- ZIEL -
Geben Sie die Einträge als nummerierte Liste ohne Leerzeilen aus, beginnend mit der Zeile, die „Given: Open the“ enthält, und endend nach der Zeile, die „should pyautogui.click(x=105, y=639).“ enthält.

- VORLIEGENDE EINTRÄGE -
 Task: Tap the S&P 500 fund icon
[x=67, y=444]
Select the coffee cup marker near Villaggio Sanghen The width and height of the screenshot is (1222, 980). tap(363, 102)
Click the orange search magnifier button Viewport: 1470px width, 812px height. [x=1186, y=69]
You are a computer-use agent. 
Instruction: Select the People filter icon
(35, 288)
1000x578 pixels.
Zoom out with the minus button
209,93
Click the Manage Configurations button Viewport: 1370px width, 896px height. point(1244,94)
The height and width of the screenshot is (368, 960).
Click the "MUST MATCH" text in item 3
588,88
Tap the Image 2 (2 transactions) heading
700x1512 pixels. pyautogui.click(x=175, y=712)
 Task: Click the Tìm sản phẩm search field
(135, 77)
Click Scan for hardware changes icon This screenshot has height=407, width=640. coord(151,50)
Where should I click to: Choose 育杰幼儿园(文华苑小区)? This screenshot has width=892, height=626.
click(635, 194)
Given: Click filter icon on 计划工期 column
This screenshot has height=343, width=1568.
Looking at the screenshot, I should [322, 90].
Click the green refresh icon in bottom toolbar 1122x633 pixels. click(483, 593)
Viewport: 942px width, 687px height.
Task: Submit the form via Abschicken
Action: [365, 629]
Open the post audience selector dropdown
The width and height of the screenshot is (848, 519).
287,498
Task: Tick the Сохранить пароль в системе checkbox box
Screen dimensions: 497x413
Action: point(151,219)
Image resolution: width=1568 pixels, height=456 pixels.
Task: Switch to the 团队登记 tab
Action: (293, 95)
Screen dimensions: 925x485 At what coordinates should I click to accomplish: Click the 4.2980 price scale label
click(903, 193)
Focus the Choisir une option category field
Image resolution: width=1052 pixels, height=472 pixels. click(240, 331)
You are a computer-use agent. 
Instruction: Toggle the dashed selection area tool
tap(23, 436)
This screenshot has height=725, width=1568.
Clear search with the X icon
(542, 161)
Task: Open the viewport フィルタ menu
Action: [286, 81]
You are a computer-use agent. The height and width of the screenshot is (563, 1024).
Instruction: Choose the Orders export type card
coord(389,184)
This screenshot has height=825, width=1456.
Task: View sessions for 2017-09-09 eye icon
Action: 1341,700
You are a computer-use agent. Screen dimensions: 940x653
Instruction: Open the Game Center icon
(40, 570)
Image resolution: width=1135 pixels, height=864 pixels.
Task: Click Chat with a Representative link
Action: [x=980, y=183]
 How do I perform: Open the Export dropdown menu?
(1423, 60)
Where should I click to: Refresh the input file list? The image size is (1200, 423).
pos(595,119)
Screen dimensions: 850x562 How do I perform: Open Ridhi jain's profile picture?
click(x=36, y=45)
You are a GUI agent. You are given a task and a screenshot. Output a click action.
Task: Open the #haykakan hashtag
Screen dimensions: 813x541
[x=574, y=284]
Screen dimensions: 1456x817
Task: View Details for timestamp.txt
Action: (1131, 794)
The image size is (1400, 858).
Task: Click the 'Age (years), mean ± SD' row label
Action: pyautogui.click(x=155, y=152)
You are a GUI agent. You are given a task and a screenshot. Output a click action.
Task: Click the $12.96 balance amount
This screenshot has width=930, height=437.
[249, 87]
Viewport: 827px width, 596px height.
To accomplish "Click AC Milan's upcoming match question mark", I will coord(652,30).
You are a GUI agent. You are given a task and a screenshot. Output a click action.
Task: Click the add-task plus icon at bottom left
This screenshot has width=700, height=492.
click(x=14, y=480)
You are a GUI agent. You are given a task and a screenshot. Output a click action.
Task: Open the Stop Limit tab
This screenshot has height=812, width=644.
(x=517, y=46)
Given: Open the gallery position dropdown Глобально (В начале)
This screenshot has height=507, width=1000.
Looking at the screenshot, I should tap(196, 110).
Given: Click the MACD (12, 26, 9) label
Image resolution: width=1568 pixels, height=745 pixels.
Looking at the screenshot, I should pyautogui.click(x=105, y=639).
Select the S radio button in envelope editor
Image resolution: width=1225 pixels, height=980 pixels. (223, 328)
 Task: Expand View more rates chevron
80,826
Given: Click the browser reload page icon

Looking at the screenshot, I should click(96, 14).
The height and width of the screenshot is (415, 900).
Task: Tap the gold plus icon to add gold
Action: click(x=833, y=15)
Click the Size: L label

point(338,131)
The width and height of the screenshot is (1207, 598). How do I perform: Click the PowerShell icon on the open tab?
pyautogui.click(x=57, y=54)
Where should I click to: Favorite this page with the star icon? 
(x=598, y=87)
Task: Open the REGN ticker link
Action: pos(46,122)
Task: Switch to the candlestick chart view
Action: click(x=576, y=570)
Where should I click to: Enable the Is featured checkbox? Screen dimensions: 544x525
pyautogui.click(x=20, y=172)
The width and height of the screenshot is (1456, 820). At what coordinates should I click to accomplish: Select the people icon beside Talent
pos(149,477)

- ANTWORT -
1. Given: Open the gallery position dropdown Глобально (В начале)
2. This screenshot has height=507, width=1000.
3. Looking at the screenshot, I should tap(196, 110).
4. Given: Click the MACD (12, 26, 9) label
5. Image resolution: width=1568 pixels, height=745 pixels.
6. Looking at the screenshot, I should pyautogui.click(x=105, y=639).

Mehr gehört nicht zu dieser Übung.